What to produce: Could you update the material below so that each "GUI agent" becomes "screen agent", with everything else left unchanged?

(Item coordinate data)
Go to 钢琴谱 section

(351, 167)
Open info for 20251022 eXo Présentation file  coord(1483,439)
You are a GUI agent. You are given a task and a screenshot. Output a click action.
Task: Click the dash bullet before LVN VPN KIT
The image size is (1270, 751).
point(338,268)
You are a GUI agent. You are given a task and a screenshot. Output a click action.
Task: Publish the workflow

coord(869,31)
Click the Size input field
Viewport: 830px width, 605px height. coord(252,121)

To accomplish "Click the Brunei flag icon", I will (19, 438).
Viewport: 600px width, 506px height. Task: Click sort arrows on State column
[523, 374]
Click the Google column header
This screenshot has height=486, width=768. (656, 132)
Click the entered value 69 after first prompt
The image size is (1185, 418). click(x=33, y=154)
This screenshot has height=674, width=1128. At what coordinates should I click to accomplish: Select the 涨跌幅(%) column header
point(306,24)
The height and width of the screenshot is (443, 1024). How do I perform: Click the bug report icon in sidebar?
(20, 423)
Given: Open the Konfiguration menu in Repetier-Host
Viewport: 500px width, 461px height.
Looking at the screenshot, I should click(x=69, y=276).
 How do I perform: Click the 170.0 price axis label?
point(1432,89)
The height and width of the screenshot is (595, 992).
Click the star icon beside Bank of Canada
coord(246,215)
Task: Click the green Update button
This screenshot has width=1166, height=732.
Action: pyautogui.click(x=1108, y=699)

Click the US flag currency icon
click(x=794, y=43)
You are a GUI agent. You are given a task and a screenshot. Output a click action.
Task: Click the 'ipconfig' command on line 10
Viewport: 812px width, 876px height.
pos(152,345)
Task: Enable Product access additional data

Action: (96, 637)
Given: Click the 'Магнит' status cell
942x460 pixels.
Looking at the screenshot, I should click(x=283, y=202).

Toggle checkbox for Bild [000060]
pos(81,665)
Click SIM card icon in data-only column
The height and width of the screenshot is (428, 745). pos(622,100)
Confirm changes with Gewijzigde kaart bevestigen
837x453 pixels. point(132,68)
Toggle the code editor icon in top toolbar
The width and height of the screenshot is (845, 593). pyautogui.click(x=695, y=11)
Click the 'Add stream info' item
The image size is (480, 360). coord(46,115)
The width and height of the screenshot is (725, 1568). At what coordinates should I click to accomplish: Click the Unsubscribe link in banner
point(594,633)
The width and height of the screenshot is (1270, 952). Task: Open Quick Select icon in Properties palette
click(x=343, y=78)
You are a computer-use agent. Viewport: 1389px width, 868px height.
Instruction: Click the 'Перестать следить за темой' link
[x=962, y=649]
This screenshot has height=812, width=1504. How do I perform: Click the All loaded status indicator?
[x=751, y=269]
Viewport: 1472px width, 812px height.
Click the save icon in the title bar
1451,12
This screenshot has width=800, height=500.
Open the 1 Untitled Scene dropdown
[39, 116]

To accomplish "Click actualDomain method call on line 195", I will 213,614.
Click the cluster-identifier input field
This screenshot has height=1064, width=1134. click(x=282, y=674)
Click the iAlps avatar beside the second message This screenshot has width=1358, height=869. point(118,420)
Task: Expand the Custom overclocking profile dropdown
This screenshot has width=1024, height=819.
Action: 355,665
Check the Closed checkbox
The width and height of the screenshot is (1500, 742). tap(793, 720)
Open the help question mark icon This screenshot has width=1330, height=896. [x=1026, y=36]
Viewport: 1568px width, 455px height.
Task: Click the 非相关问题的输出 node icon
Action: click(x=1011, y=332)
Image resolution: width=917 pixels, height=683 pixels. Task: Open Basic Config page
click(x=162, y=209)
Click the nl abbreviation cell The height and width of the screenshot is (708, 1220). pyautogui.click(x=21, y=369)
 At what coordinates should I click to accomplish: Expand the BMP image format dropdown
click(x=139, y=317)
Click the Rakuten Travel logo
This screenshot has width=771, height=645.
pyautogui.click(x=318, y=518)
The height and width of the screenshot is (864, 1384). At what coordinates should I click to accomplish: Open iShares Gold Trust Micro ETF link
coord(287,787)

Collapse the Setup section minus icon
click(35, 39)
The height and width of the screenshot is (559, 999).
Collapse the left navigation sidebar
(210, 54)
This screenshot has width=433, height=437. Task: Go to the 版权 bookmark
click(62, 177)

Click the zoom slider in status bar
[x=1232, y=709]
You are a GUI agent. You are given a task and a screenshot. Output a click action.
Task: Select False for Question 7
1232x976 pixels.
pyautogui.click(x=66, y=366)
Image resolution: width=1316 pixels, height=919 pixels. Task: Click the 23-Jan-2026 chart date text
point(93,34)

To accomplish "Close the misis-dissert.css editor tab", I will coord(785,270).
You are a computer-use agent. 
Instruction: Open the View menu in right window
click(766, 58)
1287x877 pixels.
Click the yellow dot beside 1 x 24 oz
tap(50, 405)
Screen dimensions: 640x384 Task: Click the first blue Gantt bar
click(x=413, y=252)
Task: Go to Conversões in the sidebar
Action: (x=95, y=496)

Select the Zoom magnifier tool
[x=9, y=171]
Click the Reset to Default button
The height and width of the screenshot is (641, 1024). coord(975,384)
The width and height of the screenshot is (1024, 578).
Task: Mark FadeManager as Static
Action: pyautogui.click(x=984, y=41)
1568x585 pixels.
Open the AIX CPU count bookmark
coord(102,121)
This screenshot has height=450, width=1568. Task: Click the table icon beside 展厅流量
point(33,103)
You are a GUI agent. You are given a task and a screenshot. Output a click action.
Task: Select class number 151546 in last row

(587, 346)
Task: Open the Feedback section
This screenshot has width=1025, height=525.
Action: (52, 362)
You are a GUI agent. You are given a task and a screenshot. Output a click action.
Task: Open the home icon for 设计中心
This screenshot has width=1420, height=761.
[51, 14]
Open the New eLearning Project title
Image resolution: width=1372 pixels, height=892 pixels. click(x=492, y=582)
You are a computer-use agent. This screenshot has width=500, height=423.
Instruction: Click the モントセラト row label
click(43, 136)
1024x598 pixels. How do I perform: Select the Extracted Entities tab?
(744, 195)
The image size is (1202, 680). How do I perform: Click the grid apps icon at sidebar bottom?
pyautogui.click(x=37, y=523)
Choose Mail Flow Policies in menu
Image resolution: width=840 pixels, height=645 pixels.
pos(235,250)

Result below:
Go to 钢琴谱 section

(351, 167)
Open info for 20251022 eXo Présentation file  coord(1483,439)
You are a screen agent. You are given a task and a screenshot. Output a click action.
Task: Click the dash bullet before LVN VPN KIT
The image size is (1270, 751).
point(338,268)
You are a screen agent. You are given a task and a screenshot. Output a click action.
Task: Publish the workflow

coord(869,31)
Click the Size input field
Viewport: 830px width, 605px height. coord(252,121)

To accomplish "Click the Brunei flag icon", I will (19, 438).
Viewport: 600px width, 506px height. Task: Click sort arrows on State column
[523, 374]
Click the Google column header
This screenshot has height=486, width=768. (656, 132)
Click the entered value 69 after first prompt
The image size is (1185, 418). click(x=33, y=154)
This screenshot has height=674, width=1128. At what coordinates should I click to accomplish: Select the 涨跌幅(%) column header
point(306,24)
The height and width of the screenshot is (443, 1024). How do I perform: Click the bug report icon in sidebar?
(20, 423)
Given: Open the Konfiguration menu in Repetier-Host
Viewport: 500px width, 461px height.
Looking at the screenshot, I should click(x=69, y=276).
 How do I perform: Click the 170.0 price axis label?
point(1432,89)
The height and width of the screenshot is (595, 992).
Click the star icon beside Bank of Canada
coord(246,215)
Task: Click the green Update button
This screenshot has width=1166, height=732.
Action: pyautogui.click(x=1108, y=699)

Click the US flag currency icon
click(x=794, y=43)
You are a screen agent. You are given a task and a screenshot. Output a click action.
Task: Click the 'ipconfig' command on line 10
Viewport: 812px width, 876px height.
pos(152,345)
Task: Enable Product access additional data

Action: (96, 637)
Given: Click the 'Магнит' status cell
942x460 pixels.
Looking at the screenshot, I should click(x=283, y=202).

Toggle checkbox for Bild [000060]
pos(81,665)
Click SIM card icon in data-only column
The height and width of the screenshot is (428, 745). pos(622,100)
Confirm changes with Gewijzigde kaart bevestigen
837x453 pixels. point(132,68)
Toggle the code editor icon in top toolbar
The width and height of the screenshot is (845, 593). pyautogui.click(x=695, y=11)
Click the 'Add stream info' item
The image size is (480, 360). coord(46,115)
The width and height of the screenshot is (725, 1568). At what coordinates should I click to accomplish: Click the Unsubscribe link in banner
point(594,633)
The width and height of the screenshot is (1270, 952). Task: Open Quick Select icon in Properties palette
click(x=343, y=78)
You are a computer-use agent. Viewport: 1389px width, 868px height.
Instruction: Click the 'Перестать следить за темой' link
[x=962, y=649]
This screenshot has height=812, width=1504. How do I perform: Click the All loaded status indicator?
[x=751, y=269]
Viewport: 1472px width, 812px height.
Click the save icon in the title bar
1451,12
This screenshot has width=800, height=500.
Open the 1 Untitled Scene dropdown
[39, 116]

To accomplish "Click actualDomain method call on line 195", I will 213,614.
Click the cluster-identifier input field
This screenshot has height=1064, width=1134. click(x=282, y=674)
Click the iAlps avatar beside the second message This screenshot has width=1358, height=869. point(118,420)
Task: Expand the Custom overclocking profile dropdown
This screenshot has width=1024, height=819.
Action: 355,665
Check the Closed checkbox
The width and height of the screenshot is (1500, 742). tap(793, 720)
Open the help question mark icon This screenshot has width=1330, height=896. [x=1026, y=36]
Viewport: 1568px width, 455px height.
Task: Click the 非相关问题的输出 node icon
Action: click(x=1011, y=332)
Image resolution: width=917 pixels, height=683 pixels. Task: Open Basic Config page
click(x=162, y=209)
Click the nl abbreviation cell The height and width of the screenshot is (708, 1220). pyautogui.click(x=21, y=369)
 At what coordinates should I click to accomplish: Expand the BMP image format dropdown
click(x=139, y=317)
Click the Rakuten Travel logo
This screenshot has width=771, height=645.
pyautogui.click(x=318, y=518)
The height and width of the screenshot is (864, 1384). At what coordinates should I click to accomplish: Open iShares Gold Trust Micro ETF link
coord(287,787)

Collapse the Setup section minus icon
click(35, 39)
The height and width of the screenshot is (559, 999).
Collapse the left navigation sidebar
(210, 54)
This screenshot has width=433, height=437. Task: Go to the 版权 bookmark
click(62, 177)

Click the zoom slider in status bar
[x=1232, y=709]
You are a screen agent. You are given a task and a screenshot. Output a click action.
Task: Select False for Question 7
1232x976 pixels.
pyautogui.click(x=66, y=366)
Image resolution: width=1316 pixels, height=919 pixels. Task: Click the 23-Jan-2026 chart date text
point(93,34)

To accomplish "Close the misis-dissert.css editor tab", I will coord(785,270).
You are a computer-use agent. 
Instruction: Open the View menu in right window
click(766, 58)
1287x877 pixels.
Click the yellow dot beside 1 x 24 oz
tap(50, 405)
Screen dimensions: 640x384 Task: Click the first blue Gantt bar
click(x=413, y=252)
Task: Go to Conversões in the sidebar
Action: (x=95, y=496)

Select the Zoom magnifier tool
[x=9, y=171]
Click the Reset to Default button
The height and width of the screenshot is (641, 1024). coord(975,384)
The width and height of the screenshot is (1024, 578).
Task: Mark FadeManager as Static
Action: pyautogui.click(x=984, y=41)
1568x585 pixels.
Open the AIX CPU count bookmark
coord(102,121)
This screenshot has height=450, width=1568. Task: Click the table icon beside 展厅流量
point(33,103)
You are a screen agent. You are given a task and a screenshot. Output a click action.
Task: Select class number 151546 in last row

(587, 346)
Task: Open the Feedback section
This screenshot has width=1025, height=525.
Action: (52, 362)
You are a screen agent. You are given a task and a screenshot. Output a click action.
Task: Open the home icon for 设计中心
This screenshot has width=1420, height=761.
[51, 14]
Open the New eLearning Project title
Image resolution: width=1372 pixels, height=892 pixels. click(x=492, y=582)
You are a computer-use agent. This screenshot has width=500, height=423.
Instruction: Click the モントセラト row label
click(43, 136)
1024x598 pixels. How do I perform: Select the Extracted Entities tab?
(744, 195)
The image size is (1202, 680). How do I perform: Click the grid apps icon at sidebar bottom?
pyautogui.click(x=37, y=523)
Choose Mail Flow Policies in menu
Image resolution: width=840 pixels, height=645 pixels.
pos(235,250)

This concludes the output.